Friday, April 03, 2015

Support

It sounds obvious, but having someone to support your decisions and help you when you need it is incredibly important
My fiancée is very supportive of me. I am so lucky to have that. She doesn't push me around, make decisions for me or guilt me for things I do. I try my best to do the same for her, and I'm sure sometimes I come up short. We support each other and put a lot of our energy into holding each other up.

We do this because we have just about no one, and I mean no one, in our lives who are actively supportive of us. My family has made fun of my every decision. My mother would tear me down every day about whatever thing I wanted to do, and especially when I changed my major from computers to the arts. "He'll always live with his mother," is something she said often. It tore me apart inside and she never knew it. That part was my fault, but perhaps my own mother should have helped me with my decisions instead of slamming me when she could.

Judi's parents are even worse, though. They not only don't support her, they actively tell her that she's making the wrong choices and decisions. They mock her as being a child and worthless. They are actively negative where my family is more passive (and, in general, much less serious.) She has had to deal with much more than I have with emotional abuse. I've only really recognized this in the last year or so, and only very recently have I put a lot of effort into showing her my support.

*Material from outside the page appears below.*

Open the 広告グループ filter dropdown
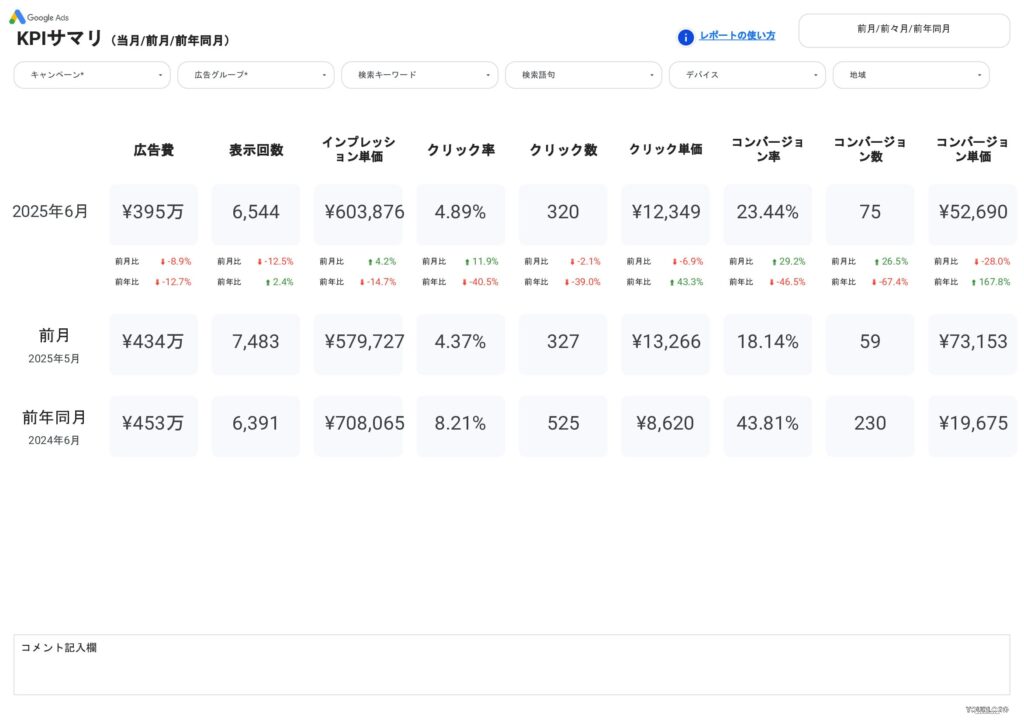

I say that this is important because I see, all too much, couples who don't actively support each other. I'm not saying that your support should be blind. If there is an issue with health of you, your partner, or the people around you, that should be a worry. If your partner wants to make a change and you think it's a bad change simply because you don't like it, remember that you not liking it is just as good as them liking it. If you support a decision, some good will come from it eventually. If one of you is right, recognize it.

That's really the thing that hits hard here. It's an idea you should carry everywhere: say when you're right, but also when you're wrong. If you and your partner can be honest with each other this way, your relationship will be really strong. If you treat everyone like this, then you'll probably be a bit happier in life. Everyone makes mistakes, everyone misjudges, and everyone makes something feel more important than it really is.

If you find yourself disagreeing, chances are that you're a jerk. If you're happy being a jerk, then fine. Just don't expect anyone else being happy with you.